Verplichtingen bij ziekte algemeen
Bijlage II
Uw verplichtingen
Zowel u als uw werknemer hebben een aantal verplichtingen voor begeleiding en loondoorbetaling bij ziekte. In deze bijlage lichten wij deze toe.
Uw werknemer is ziek als hij niet volledig in staat is om de overeengekomen arbeid te verrichten. Als uw werknemer meerdere malen ziek is en er minder dan 4 weken tussen de ziekteperiodes zit, dan worden deze periodes opgeteld en beschouwd als één ziekteperiode.
Wettelijke loondoorbetalingsverplichting
Het Burgerlijk Wetboek (artikel 6.29 van boek 7) verplicht u als werkgever om bij ziekte de eerste 104 weken het loon uw werknemers door te betalen. In het eerste ziektejaar is dat altijd minimaal 70% van het minimumloon. In het tweede jaar is het 70% van het daadwerkelijke loon. Dit kan dus lager zijn dan het minimumloon.
Wettelijke loondoorbetalingsverplichting bij tijdelijk dienstverband
Ook werknemers met een tijdelijk dienstverband die ziek worden, hebben recht op loondoorbetaling bij ziekte. Wanneer aan het einde van het tijdelijke dienstverband nog sprake is van ziekte neemt het Uitvoeringsinstituut Werknemersverzekeringen (UWV) de loondoorbetaling over. De werknemer krijgt dan een uitkering op basis van de Ziektewet.
Loondoorbetalingsverplichting vanuit CAO
Vanuit de CAO kunt u een hogere loondoorbetalingsverplichting hebben dan wettelijk is geregeld. Kijk voor uw CAO op de website van uw beroepsvereniging.
Om het ziekteverzuim te beperken legt de Wet Verbetering Poortwachter procesverplichtingen op aan werkgever én werknemer. Deze verplichtingen zijn:
- Ziektegevallen moeten uiterlijk binnen 24 uur worden gemeld bij de werkgever.
- Na maximaal 6 weken moet een Probleemanalyse worden opgesteld. Hierin wordt vermeld waarom uw werknemer niet meer kan werken, wat zijn mogelijkheden tot herstel zijn en wanneer hij het werk weer denkt te kunnen hervatten.

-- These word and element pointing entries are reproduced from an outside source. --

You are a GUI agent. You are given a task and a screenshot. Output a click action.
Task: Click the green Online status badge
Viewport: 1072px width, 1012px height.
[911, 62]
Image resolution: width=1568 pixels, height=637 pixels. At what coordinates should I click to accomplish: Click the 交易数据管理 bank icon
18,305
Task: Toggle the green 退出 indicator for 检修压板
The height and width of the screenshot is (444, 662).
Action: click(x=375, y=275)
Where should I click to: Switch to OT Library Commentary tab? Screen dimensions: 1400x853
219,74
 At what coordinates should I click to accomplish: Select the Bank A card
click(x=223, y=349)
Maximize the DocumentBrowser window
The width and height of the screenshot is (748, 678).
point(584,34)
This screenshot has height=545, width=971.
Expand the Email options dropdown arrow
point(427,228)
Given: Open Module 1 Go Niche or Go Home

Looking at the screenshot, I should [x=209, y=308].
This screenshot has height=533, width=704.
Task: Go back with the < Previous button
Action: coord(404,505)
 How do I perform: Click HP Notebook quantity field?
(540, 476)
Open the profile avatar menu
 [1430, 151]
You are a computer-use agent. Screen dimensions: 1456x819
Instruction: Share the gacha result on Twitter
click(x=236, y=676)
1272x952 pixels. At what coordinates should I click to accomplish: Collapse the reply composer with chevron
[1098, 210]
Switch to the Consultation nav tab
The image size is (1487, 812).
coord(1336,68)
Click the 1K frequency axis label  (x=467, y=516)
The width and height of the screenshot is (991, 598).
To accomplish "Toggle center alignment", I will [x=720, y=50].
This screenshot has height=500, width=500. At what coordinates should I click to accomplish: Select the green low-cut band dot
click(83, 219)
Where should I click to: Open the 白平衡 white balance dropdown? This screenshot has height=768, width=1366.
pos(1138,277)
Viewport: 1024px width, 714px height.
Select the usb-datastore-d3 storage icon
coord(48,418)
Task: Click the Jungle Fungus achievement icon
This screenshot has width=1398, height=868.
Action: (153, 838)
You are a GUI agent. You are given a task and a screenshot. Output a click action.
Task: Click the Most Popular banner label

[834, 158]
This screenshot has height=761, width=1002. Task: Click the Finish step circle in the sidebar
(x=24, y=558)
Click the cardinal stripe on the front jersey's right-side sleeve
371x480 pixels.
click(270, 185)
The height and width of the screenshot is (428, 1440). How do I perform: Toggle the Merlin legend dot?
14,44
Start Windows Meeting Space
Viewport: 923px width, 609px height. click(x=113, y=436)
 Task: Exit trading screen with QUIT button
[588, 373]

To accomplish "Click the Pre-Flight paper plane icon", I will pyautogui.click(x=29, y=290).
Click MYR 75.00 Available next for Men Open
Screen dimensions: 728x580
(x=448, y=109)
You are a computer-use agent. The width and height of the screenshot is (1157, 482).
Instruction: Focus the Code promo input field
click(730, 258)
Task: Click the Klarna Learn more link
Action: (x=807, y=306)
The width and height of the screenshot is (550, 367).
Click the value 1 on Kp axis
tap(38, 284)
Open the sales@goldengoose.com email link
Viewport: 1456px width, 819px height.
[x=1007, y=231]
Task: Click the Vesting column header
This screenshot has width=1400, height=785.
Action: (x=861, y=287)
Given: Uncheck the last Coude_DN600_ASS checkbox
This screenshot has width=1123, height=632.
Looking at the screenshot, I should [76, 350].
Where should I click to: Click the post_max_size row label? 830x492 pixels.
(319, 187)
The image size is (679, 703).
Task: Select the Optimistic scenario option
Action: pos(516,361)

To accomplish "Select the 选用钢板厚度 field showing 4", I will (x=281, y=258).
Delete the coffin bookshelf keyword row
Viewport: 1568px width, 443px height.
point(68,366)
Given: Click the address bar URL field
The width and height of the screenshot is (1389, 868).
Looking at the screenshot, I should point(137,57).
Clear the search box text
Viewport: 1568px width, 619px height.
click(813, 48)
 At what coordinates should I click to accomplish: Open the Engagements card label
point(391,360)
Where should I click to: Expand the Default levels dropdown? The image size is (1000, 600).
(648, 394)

- Na 8 weken ziekte volgt het plan van aanpak (PvA). Hierin staat wat werkgever en werknemer gaan doen om uw werknemer weer aan het werk te helpen. Het PvA is een onderdeel van het re-integratiedossier, dat u bijhoudt bij dreigend langdurig verzuim.
- Elke 6 weken bespreekt u de voortgang met de werknemer.
- In de 42e week meldt u uw werknemer ziek bij het UWV, zodat deze eventueel na 104 weken aanspraak kan maken op een uitkering op grond van de Wet werk en inkomen naar arbeidsvermogen (WIA).
- Blijft uw werknemer onverhoopt langdurig ziek, dan volgt tussen week 46 en 52 een eerstejaarsevaluatie. Samen met uw werknemer evalueert u het afgelopen jaar en stelt u vast waarom re-integratie in het eerste jaar niet gelukt is, welk re-integratieresultaat u in het tweede ziektejaar wilt behalen en hoe u dat gaat doen.
- Is uw werknemer na 20 maanden nog niet volledig aan de slag, dan stelt u in overleg met de werknemer een re-integratieverslag op. Aan de hand van dit verslag beoordeelt het UWV of zowel u als werkgever als de werknemer voldoende inspanning hebben geleverd. Is dat niet zo, dan kan het UWV een sanctie opleggen van maximaal 52 weken extra loondoorbetaling.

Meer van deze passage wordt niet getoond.